Dad’s Diary

Dad’s Diary

It is the most natural thing in the world for parents to want to pass on their values and way of life to their children. This is how cultures survive. Yet in Ireland, what was once the traditional way of life is in danger of disappearing.

The beliefs which underpinned the traditional Irish way of life are increasingly under assault by both the Irish State and the wider culture. The State’s new ideas of right and wrong are increasingly at odds with what were, for centuries, the core values of the Irish people. There is a cultural chasm opening up between those who wish to continue living in ways that chime with the traditional Irish way of life, and those who have constructed a radically new Irish culture and identity – one which comes complete with a totally revised belief system and even a brand-new accent.

It’s jarring to arrive in a village in West Cork and to find yourself surrounded by people who speak and act in ways completely at odds with how Irish people have traditionally behaved. At certain times of year, the more materialistic elements of what is often termed the ‘D4 crowd’ arrive and overwhelm certain places. Such loud-mouthed, ostentatious displays of status-seeking are completely at odds with the traditional values and way of life in Ireland. It provides a sharp contrast with the way people still act in rural Ireland.

A certain friendly humility and a kindly sense of fellow feeling have long been the hallmarks of the Irish people. The show-off conduct of a certain type of visiting American once stood out as noticeably foreign. Yet nowadays we have Irish citizens with quasi-American accents behaving in the very same way. The same people will pass others dead-eyed on a remote path and not return a greeting. I remember hiking in Germany in the 1990s and being amazed that people would just walk silently past each other on quiet rural ways. In Ireland, the humanity of the other person was always acknowledged, but not by this new Irish culture.

Irish society is dividing culturally, and we are rapidly becoming foreigners to one another. The earthy Christian morality which infused Irish culture for centuries is now in reality a minority faith. Catholicism is particularly hated by the new, ascendant Irish culture. The Irish State is rapidly embracing this new way of being and all its fashionable causes. The new Ireland prioritises wealth at all costs and sees faith as a dangerous superstition. It imitates the secular morality of other Western countries, which Ireland was obstinately slow to adopt for centuries.

The Irish State is making moves to control what schools with a Christian ethos can teach children about morality. The State now has very different ideas to those traditionally held in Ireland across all the usual hot topics of divorce, abortion, transgenderism and so on. The demands for the removal of religious ethos from schools grow louder by the day. The State wants to teach Irish children its new creed. Competing ideologies wish to mould children according to their ideas. Ireland’s culture war is undeclared, but it is underway nonetheless.
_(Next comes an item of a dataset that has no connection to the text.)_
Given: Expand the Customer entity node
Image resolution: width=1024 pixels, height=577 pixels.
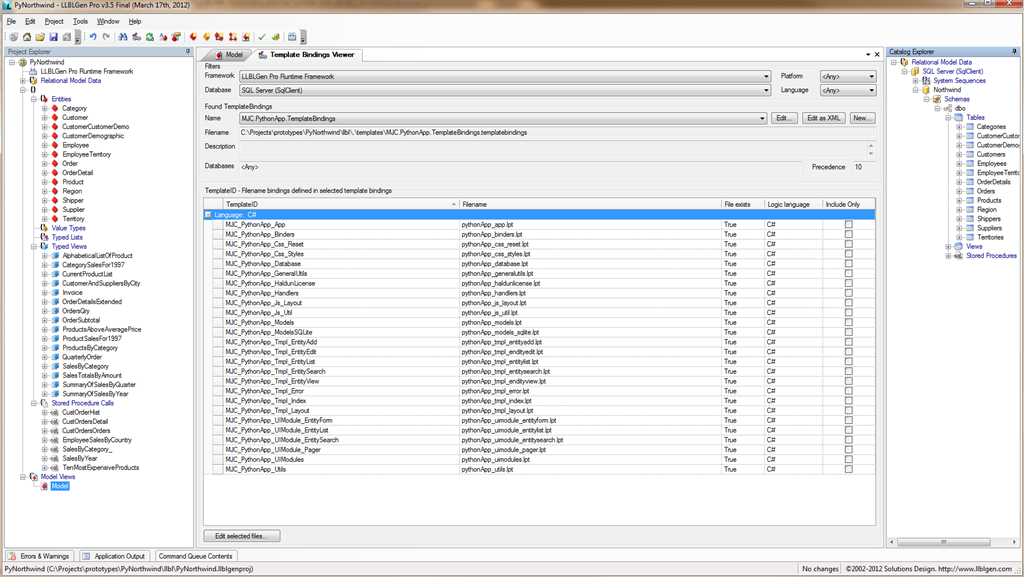Looking at the screenshot, I should [x=44, y=118].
Irish religion teachers warn that kids who practise faith are now inordinately subject to bullying. Anything resembling traditional values are anathema. Yet the new Irish culture has a profound weakness. It is following the same demographic pattern of all western countries which have embraced those same precepts. Ireland’s birth rate has collapsed to 1.6 children per woman.

Yet across those swathes of rural Ireland where something resembling the traditional way of life still prevails, families of three and four children are still the norm. Many of those children can see that the old way of life has a beauty, which is deeply rooted in time and place. The future of the indigenous Irish way of life depends on whether our children will carry on that way of life. The question is which of the two Irelands will have the greater allure to them in the decades ahead. The answer will decide the future of our culture. No wonder there is such a battle brewing for our control of our children’s schools.